142P - The predictive biomarker for immune-related adverse events (irAEs) in patients with metastatic renal cell carcinoma treated with the combination therapy of nivolumab plus ipilimumab: Musashino study-irAE

Background

Combination immunotherapy with an anti-PD-1 inhibitor and an anti-CTLA-4 inhibitor is used as first-line therapy in metastatic renal cell carcinoma (mRCC). While providing the benefit of a certain population of long-term responders, the frequency of immune-related adverse events (irAEs) is known to be high with the combination therapy. Thus, predictive biomarkers of irAEs could help guide treatment strategies.

Methods

We performed a retrospective review of patients with mRCC treated with nivolumab plus ipilimumab from multiple centers between September 2018 and February 2021. We investigated clinical and laboratory findings, including age, sex, absolute eosinophil count, neutrophil-to-lymphocyte ratio (NLR), lymphocyte-to-monocyte ratio (LMR) and C-reactive protein (CRP) level at the baseline, for their association with the occurrence of irAEs using multivariate analyses. In addition, we evaluated the relationship between the occurrence of irAEs and the fold change of CRP and absolute eosinophil count from the baseline to 3 weeks after the initiation of ICIs.

Results

A total of 131 patients were included. The median age was 67 years (range 28-87 years), and 92 patients were male (70.2%). Any grade of irAEs occurred in 95 (72.5%) patients, and grade 3 or more irAEs occurred in 59 (45.0%) patients. Among the clinical and blood markers at the baseline, lower CRP level was significantly associated with higher occurrence of any grade and grade 3 or more irAEs in multivariate analyses (p=0.0004 and p=0.0122, respectively). While the fold change of both CRP and absolute eosinophil count from the baseline to 3 weeks after the initiation of ICIs were not related to the occurrence of irAEs (p=0.2968 and p=0.5599, respectively).

Conclusions

A lower baseline CRP level was associated with a higher incidence of irAEs in patients with mRCC treated with nivolumab plus ipilimumab. The potential predictive impact of this biomarker needs to be further prospectively investigated.
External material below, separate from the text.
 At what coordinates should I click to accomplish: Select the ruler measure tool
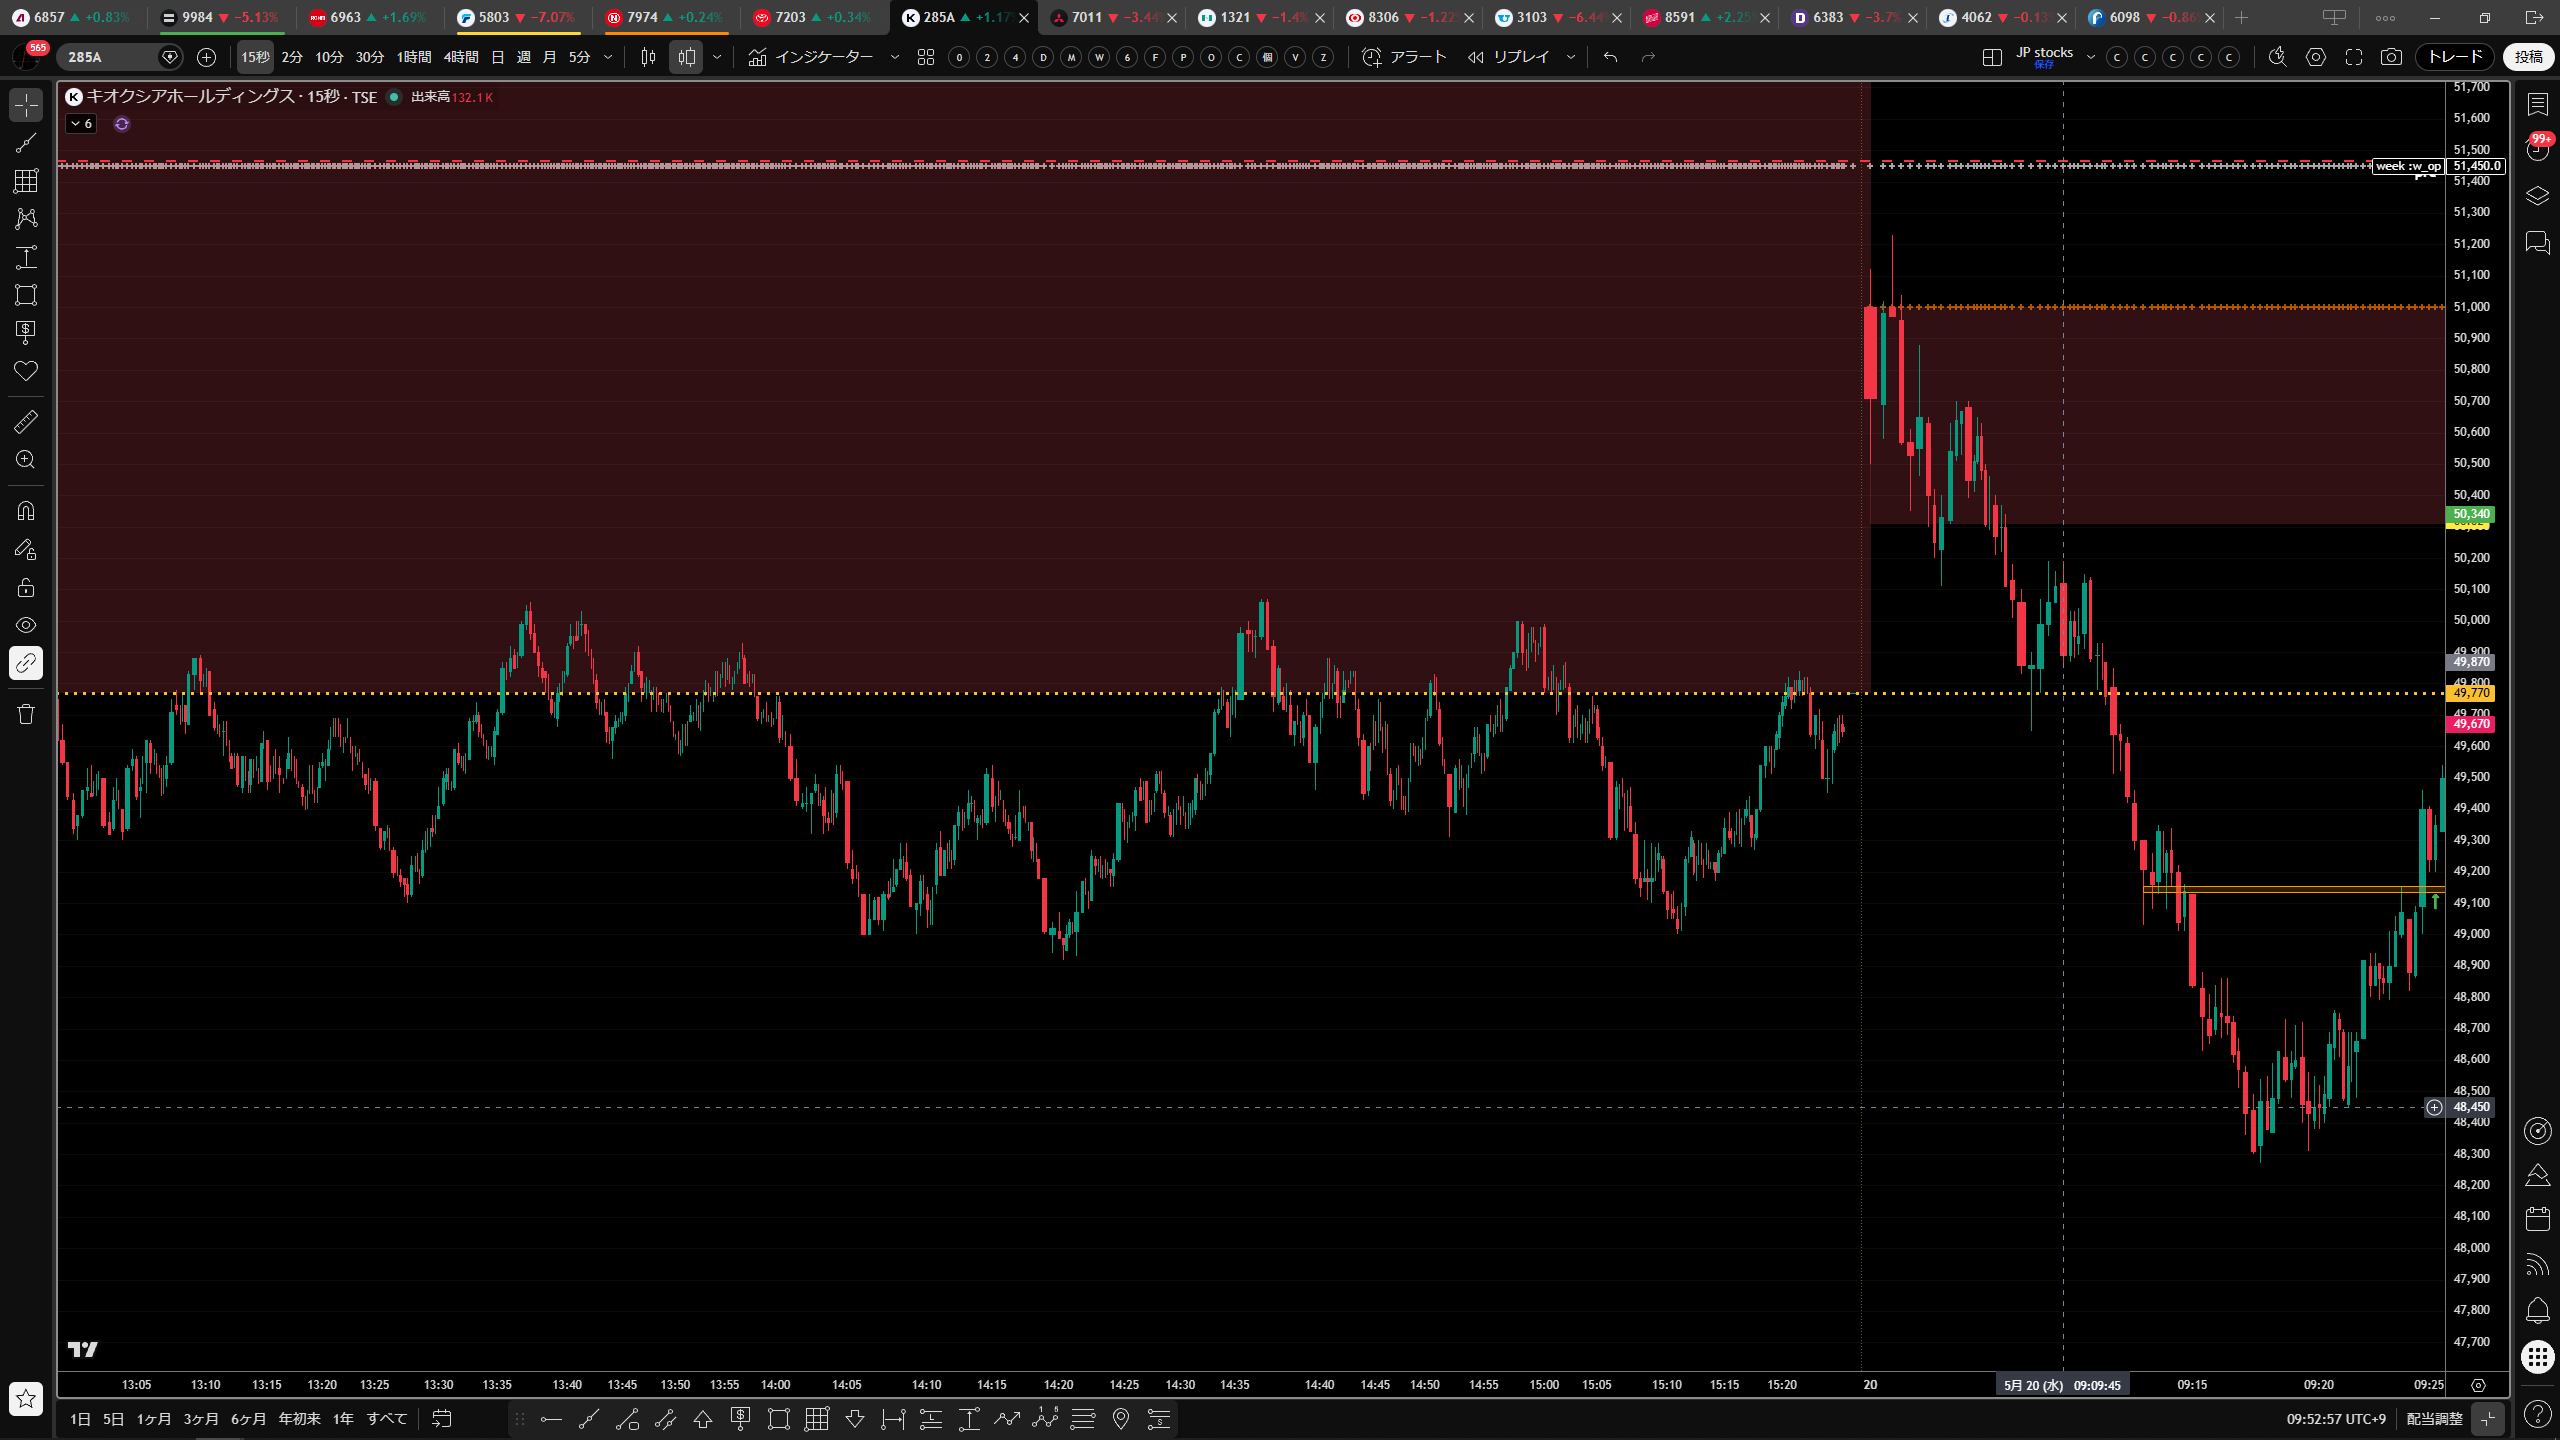pyautogui.click(x=26, y=422)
Clinical trial identification

Editorial acknowledgement

Legal entity responsible for the study

The authors.

Funding

Has not received any funding.

Disclosure

Y. Miura: Financial Interests, Personal, Invited Speaker: Takeda Pharmaceutical, Bristol Myers Squibb, Eisai; Financial Interests, Institutional, Research Grant: MSD, Ono Pharmaceutical. All other authors have declared no conflicts of interest.